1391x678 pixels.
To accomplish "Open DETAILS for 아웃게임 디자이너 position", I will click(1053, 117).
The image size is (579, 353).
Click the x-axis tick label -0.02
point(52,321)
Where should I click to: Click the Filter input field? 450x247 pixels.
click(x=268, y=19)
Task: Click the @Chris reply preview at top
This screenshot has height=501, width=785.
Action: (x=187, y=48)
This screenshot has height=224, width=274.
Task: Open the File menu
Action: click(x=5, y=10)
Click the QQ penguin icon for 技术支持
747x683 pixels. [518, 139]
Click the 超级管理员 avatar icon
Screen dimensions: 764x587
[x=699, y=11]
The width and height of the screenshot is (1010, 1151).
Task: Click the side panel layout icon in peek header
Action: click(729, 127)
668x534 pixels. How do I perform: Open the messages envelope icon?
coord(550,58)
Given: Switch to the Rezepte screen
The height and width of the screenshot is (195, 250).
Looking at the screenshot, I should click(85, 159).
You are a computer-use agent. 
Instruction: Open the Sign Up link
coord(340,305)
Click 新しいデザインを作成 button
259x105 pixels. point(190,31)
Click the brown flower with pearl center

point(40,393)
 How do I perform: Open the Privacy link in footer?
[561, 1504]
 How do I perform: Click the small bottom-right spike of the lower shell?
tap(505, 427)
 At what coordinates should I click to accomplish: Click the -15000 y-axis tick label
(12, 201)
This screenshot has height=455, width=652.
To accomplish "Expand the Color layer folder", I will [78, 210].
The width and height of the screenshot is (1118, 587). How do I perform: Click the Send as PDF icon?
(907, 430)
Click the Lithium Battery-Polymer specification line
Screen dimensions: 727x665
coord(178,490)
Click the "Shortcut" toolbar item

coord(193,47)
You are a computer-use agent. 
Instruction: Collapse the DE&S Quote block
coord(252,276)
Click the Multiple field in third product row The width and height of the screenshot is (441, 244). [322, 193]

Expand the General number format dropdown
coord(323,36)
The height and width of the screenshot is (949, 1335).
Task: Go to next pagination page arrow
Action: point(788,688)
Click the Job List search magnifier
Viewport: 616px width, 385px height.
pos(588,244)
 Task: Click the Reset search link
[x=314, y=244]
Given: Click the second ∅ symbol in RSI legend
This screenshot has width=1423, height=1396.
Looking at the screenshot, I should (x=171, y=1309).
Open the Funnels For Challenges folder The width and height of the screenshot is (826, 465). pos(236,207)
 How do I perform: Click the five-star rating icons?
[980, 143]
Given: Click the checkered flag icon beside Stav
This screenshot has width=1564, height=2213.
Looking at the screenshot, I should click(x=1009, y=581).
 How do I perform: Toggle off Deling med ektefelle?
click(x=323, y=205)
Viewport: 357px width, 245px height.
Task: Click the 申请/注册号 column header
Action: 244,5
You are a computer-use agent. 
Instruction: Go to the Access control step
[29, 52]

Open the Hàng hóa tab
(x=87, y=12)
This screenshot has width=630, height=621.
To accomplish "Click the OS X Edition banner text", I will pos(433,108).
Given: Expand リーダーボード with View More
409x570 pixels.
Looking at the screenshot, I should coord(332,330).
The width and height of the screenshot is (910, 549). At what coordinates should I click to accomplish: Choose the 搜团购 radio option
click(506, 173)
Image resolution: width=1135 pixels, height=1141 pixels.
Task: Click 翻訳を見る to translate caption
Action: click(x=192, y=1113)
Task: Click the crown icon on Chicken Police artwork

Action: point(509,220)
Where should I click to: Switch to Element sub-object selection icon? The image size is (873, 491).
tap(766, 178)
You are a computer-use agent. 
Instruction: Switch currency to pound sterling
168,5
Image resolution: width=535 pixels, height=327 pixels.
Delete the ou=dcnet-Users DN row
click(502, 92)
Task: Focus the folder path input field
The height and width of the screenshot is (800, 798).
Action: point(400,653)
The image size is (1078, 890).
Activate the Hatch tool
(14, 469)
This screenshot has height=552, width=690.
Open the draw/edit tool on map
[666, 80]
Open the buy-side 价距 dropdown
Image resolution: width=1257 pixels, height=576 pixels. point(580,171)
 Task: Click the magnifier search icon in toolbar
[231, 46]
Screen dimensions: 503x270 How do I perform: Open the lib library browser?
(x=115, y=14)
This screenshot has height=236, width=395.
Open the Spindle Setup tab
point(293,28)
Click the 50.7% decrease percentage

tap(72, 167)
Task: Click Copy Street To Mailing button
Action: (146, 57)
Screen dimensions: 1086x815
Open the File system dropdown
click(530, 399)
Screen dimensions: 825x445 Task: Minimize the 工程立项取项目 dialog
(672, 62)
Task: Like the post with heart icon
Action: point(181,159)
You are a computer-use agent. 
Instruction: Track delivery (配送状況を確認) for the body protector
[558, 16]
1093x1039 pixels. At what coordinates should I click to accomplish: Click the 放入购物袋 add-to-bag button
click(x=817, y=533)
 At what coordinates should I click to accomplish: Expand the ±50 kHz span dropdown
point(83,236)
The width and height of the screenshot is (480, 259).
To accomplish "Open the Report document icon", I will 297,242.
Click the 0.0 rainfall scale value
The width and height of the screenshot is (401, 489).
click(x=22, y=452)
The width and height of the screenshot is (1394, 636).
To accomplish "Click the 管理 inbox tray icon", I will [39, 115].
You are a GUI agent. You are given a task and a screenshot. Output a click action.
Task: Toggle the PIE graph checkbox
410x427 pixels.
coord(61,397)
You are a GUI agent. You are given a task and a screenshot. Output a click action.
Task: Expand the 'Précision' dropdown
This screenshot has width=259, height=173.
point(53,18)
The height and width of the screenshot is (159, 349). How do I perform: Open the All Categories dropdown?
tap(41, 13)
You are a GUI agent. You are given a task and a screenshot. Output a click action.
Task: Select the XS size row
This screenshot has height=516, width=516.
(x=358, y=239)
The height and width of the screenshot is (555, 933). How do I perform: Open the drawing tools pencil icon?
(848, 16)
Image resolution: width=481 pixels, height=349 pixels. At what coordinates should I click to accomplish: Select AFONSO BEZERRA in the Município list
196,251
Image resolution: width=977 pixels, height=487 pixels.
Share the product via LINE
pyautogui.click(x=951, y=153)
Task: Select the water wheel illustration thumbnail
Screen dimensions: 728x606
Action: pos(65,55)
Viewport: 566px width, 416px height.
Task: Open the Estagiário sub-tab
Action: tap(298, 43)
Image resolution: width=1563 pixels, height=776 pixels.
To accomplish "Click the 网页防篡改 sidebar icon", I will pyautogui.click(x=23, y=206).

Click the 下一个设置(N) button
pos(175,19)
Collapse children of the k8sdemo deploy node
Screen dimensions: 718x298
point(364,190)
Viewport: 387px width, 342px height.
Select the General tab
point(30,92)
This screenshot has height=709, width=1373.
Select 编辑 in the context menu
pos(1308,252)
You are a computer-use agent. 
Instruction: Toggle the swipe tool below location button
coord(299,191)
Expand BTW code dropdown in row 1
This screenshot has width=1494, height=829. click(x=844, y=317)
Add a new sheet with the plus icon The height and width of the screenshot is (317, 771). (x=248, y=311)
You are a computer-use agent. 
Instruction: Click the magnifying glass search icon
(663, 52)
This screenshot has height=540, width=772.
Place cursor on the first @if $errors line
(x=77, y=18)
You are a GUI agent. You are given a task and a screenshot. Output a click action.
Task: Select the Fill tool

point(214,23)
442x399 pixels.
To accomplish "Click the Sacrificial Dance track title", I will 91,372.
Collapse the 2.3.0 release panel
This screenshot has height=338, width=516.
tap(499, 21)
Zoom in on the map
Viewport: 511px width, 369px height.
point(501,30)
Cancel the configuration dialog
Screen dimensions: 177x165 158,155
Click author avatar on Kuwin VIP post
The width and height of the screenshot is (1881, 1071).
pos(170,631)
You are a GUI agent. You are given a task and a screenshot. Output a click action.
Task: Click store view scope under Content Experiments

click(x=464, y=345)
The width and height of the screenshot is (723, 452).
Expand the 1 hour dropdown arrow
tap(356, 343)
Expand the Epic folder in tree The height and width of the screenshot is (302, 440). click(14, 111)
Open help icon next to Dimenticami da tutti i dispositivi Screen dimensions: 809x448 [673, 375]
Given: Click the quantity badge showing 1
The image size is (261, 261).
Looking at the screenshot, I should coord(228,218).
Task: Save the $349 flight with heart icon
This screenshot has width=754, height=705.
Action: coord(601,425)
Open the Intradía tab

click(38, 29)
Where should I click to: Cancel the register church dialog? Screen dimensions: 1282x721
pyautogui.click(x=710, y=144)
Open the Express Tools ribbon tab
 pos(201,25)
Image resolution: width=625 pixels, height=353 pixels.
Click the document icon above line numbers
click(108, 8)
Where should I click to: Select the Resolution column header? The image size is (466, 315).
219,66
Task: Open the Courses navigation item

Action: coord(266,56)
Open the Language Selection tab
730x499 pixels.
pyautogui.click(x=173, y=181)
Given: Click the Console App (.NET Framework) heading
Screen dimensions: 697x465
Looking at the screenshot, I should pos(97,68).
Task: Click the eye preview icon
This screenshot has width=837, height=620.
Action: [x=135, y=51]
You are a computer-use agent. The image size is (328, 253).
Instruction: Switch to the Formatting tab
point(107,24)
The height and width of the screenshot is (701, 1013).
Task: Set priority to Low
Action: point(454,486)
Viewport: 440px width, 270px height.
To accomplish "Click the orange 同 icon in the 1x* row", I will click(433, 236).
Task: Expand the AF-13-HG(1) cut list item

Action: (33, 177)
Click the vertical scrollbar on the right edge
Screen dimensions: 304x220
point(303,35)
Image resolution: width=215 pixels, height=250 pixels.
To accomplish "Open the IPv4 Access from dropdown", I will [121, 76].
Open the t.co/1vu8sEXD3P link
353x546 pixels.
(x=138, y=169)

**********

Description of the task:
Give back exactly the lines from the one with "Task: Click the eye preview icon" through the final line of the material, both ends included, and no others.

Solution for this task:
Task: Click the eye preview icon
This screenshot has width=837, height=620.
Action: [x=135, y=51]
You are a computer-use agent. The image size is (328, 253).
Instruction: Switch to the Formatting tab
point(107,24)
The height and width of the screenshot is (701, 1013).
Task: Set priority to Low
Action: point(454,486)
Viewport: 440px width, 270px height.
To accomplish "Click the orange 同 icon in the 1x* row", I will click(433, 236).
Task: Expand the AF-13-HG(1) cut list item

Action: (33, 177)
Click the vertical scrollbar on the right edge
Screen dimensions: 304x220
point(303,35)
Image resolution: width=215 pixels, height=250 pixels.
To accomplish "Open the IPv4 Access from dropdown", I will [121, 76].
Open the t.co/1vu8sEXD3P link
353x546 pixels.
(x=138, y=169)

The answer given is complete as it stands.